Standard: Herr Kommissar, sind Sie verrückt?

Semeta: Warum fragen Sie?

Standard: Sie kämpfen seit einem halben Jahr für die Einführung einer EU-weiten Finanztransaktionssteuer. Der britische Premier David Cameron bezeichnete die Idee jüngst als "verrückt". Er meinte, die Einführung der Steuer würde eine halbe Million Jobs kosten.

Semeta: Ich reiche die Frage weiter: Länder wie Österreich, Italien, Deutschland und Frankreich unterstützen die Transaktionssteuer. Sind die alle wahnsinnig? Jeder Vorschlag zur Einführung einer neuen Steuer ruft heftige Reaktionen hervor. Daran bin ich gewöhnt. Unsere britischen Freunde neigen dabei zu irreführenden Übertreibungen.

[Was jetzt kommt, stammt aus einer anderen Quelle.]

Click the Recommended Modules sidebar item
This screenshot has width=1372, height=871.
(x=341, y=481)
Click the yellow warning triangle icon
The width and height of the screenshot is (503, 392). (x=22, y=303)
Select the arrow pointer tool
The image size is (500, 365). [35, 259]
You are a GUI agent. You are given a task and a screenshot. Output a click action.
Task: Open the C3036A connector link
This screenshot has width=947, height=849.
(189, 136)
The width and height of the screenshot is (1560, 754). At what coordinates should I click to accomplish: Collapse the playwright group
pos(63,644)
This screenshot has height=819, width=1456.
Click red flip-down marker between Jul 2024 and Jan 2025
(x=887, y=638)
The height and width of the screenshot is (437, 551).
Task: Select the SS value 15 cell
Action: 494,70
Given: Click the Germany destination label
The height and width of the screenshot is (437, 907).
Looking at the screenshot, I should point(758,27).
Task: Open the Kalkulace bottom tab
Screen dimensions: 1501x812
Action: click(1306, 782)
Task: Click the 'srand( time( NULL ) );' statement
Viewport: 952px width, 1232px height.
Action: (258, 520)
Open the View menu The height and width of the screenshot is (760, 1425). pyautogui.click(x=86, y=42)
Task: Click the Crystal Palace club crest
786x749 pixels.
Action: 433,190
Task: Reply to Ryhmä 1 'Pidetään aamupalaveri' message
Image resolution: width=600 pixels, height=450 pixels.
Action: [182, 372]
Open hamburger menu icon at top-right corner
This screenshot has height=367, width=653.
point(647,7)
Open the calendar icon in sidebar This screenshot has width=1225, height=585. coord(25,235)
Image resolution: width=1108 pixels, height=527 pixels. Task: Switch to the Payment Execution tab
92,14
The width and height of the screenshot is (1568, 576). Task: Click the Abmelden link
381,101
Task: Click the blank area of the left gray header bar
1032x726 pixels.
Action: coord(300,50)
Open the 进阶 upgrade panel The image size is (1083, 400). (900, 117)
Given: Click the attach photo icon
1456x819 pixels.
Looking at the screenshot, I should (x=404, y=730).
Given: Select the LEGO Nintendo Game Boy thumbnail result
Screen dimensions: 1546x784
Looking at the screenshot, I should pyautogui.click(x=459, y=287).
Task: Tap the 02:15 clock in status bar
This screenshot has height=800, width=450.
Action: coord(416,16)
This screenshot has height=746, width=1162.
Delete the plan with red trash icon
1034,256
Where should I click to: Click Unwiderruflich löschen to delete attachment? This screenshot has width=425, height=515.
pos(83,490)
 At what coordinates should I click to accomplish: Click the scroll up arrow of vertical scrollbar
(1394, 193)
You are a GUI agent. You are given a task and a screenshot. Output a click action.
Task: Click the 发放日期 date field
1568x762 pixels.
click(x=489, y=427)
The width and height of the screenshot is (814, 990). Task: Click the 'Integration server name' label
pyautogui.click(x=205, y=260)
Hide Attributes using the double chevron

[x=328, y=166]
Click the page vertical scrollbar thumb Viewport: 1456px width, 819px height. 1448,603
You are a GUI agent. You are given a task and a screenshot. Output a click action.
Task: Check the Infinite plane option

Es wäre an der Zeit, die Debatte zu entemotionalisieren.

Standard: Das Hauptargument gegen die Finanztransaktionssteuer ist, dass Banken ihre Geschäfte ins Ausland verlagern würden.

Semeta: In dem Modell, das meine Behörde erarbeitet hat, haben wir genau diese Gefahr entschärft. In unserem Vorschlag kommt es nicht darauf an, wo eine bestimmte Transaktion stattfindet. Um die Steuerpflicht zu begründen, reicht es aus, wenn einer der beiden Geschäftspartner einen Bezug zur EU hat. Kauft zum Beispiel ein deutsches Unternehmen in New York Aktien, würde die Steuer anfallen. Durch dieses Ansässigkeitsprinzip wäre es völlig sinnlos, Geschäfte zu verlagern. Wenn, müsste schon das gesamte Unternehmen mitsamt dem Kundenstock die EU verlassen. Wir haben die Steuersätze so niedrig gewählt (0,1 Prozent für Aktienumsatz, 0,01 Prozent für Derivate, Anm.), dass sich das nicht rentieren würde.

Standard: Eine andere Kritik lautet, dass bestimmte Transaktionen überhaupt zurückgehen würden.

Semeta: Das ist sogar erwünscht. Es ist unser Ziel, die Banken dazu anzuhalten, ihr Geschäftsmodell zu überdenken. Dabei geht es vor allem um das problematische High Frequency Trading, bei dem oft tausende von Transaktionen in einer Sekunde stattfinden. Diese Geschäfte sind oft sehr riskant und haben mehr mit Glücksspiel gemein als mit der Realwirtschaft. Wenn wir die Zahl dieser Deals von sagen wir 100 auf 30 die Sekunde reduzieren können, würde das niemandem Schaden, dafür aber mehr Sicherheit schaffen.

Standard: Frankreichs Präsident Nicolas Sarkozy ist vorgeprescht und will die Steuer auf eigene Faust einführen. Begrüßen Sie das?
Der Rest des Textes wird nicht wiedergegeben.